Why I Loved Pixar's 'Luca' So Much

by Colleen Dilthey Thomas
Originally Published: 

“It was very entertaining. It was creative. There were beautiful colors.” That was my eight-year-old son’s review of “Luca,” the new Pixar film streaming now on Disney+. I sat down with my kids to watch it and the four of us agreed that it lived up to the happy hype. The story of friendship and following your heart is the perfect start to summer.

“Luca” follows the journey of a young sea monster who finds his way from an island in the Italian sea to the forbidden surface. Under the water, he is safe. He follows the rules. He is a good boy. Luca, voiced by Jacob Tremblay, lives happily with his family, but he longs for something more. Against all of the rules, Luca heads to the surface where he takes on a human form and befriends a sea-monster-turned-human named Alberto (Jack Dylan Grazer) who is a bit of a drifter. He doesn’t have a family, but he does have big dreams. Alberto wants to live on the land forever and Luca is tempted.

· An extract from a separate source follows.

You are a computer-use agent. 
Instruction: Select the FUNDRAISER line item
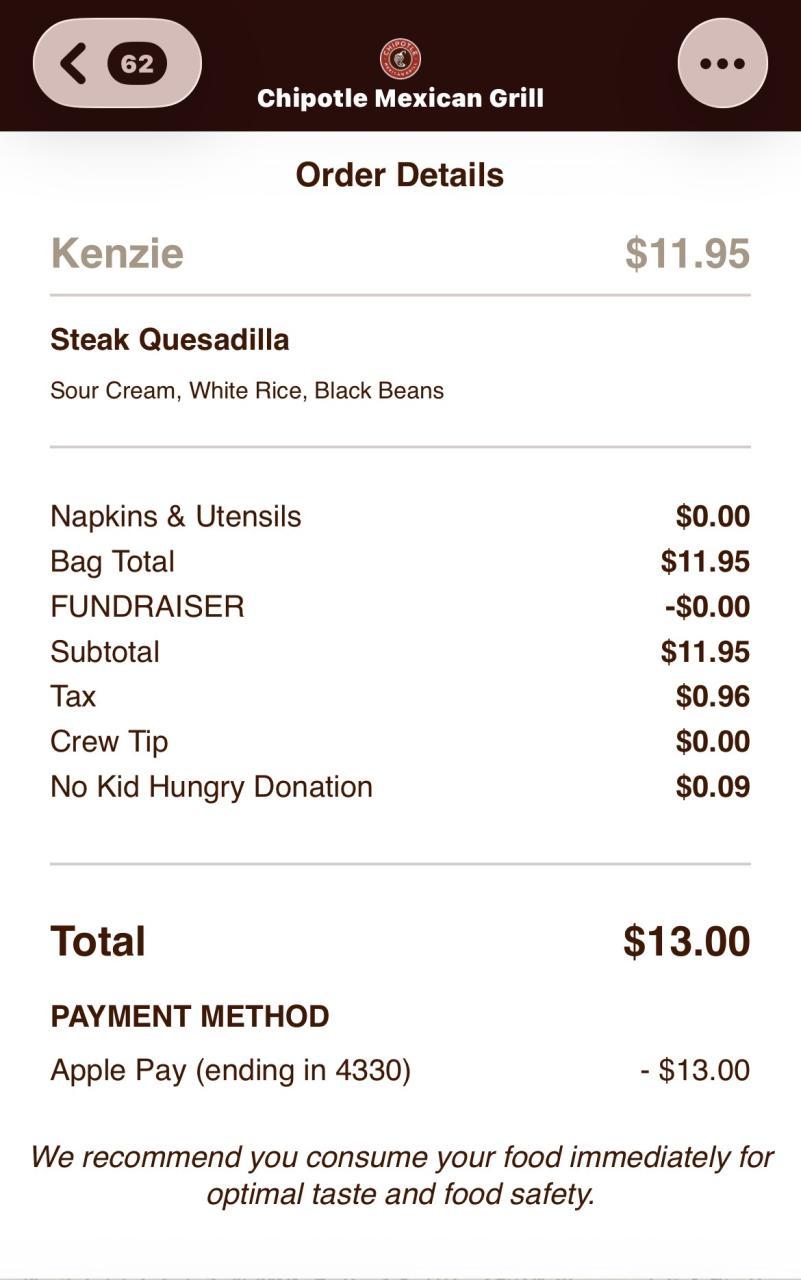click(x=147, y=607)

His parents Daniela (Maya Rudolph) and Lorenzo (Jim Gaffigan) warn of the dangers of the surface when he is caught exploring; they disapprove of him returning. But Luca is on a journey to find himself and feels that the human world is where he will be most happy, so he runs away. Together with Alberto, he sets out on an adventure.

Luca and Alberto decide to brave the town of Portorosso for the summer of a lifetime. Luca quickly becomes acclimated to the land and finds being a human much easier than he thought it would be. They meet a young girl named Giulia (Emma Berman) who is on a quest of her own. She is training for the town’s annual race and wants nothing more than a win. The boys keep their true identities a secret and help Giulia in her quest for the cup.

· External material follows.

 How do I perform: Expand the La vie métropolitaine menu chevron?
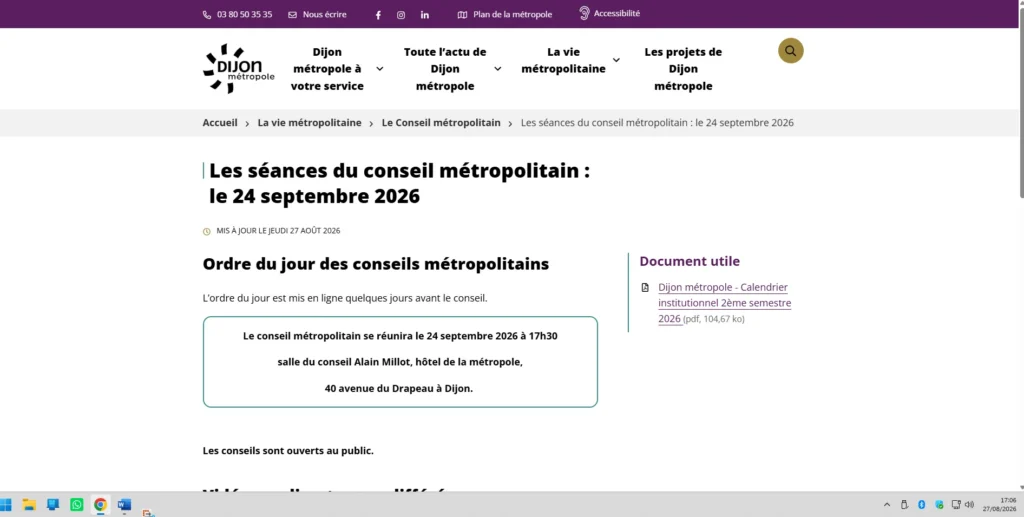click(616, 60)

It is subtly mentioned that Giulia’s parents are no longer together as she lives with her father, Massimo (Marco Barricelli) during the summers and attends school in another town with her mother the rest of the year. While summering in Portorosso, she enjoys time with her father, who is an avid fisherman and sea monster hunter. Knowing they are in danger if he finds out they are sea monsters, the boys must keep their secret.

Luca’s parents are a nervous wreck, finding themselves on the surface posing as humans, trying to find their son. This is where the film plays up the silly antics and goes for a bit of comic relief. Their silly adventures trying to find their son give the film a fun diversion.


The film takes place in a town far away and a time that is not defined. It is refreshing to watch a story unfold with zero dependence on modern technology. Not a reference to the Internet or texting, nary a cell phone or TV to be found in the entire film, which gave it a bit of charm. I found myself feeling like I was being taken to a quaint little town that didn’t need any of those distractions to make the character’s lives easier. They were happy without any of that.

Throughout the story you get the sense that Luca and Alberto are both on a quest for something more. Alberto longs for a family, talking about how he misses his father. And you can see that although he must not unveil his true identity to Massimo, he feels a connection. Luca’s journey is a bit more elusive. It has been suggested that Luca may be questioning his sexuality and why he is different. But while he may be on a journey to find himself, what he is looking for is not made clear.


Luca’s parents and their relationship with their son is an underlying, but important theme. As a mom, I could feel their pain as they looked for their son who had decided that the life that they were giving him wasn’t the life that he wanted. And I could empathize with the grief that a mother experiences when she realizes that her baby has grown up and is ready to make his own decisions. Unlike many Pixar films, this movie wasn’t a tearjerker, but it does tug at the heartstrings a bit.

I won’t give away the ending — I hate spoilers — but I will say that the movie wrapped up its storylines well. I walked away smiling for the characters and knowing that they would be successful and happy. Luca is a sweet summer story that will entertain the whole family. As my five-year-old daughter said, “It was definitely funner than the last movie we watched.”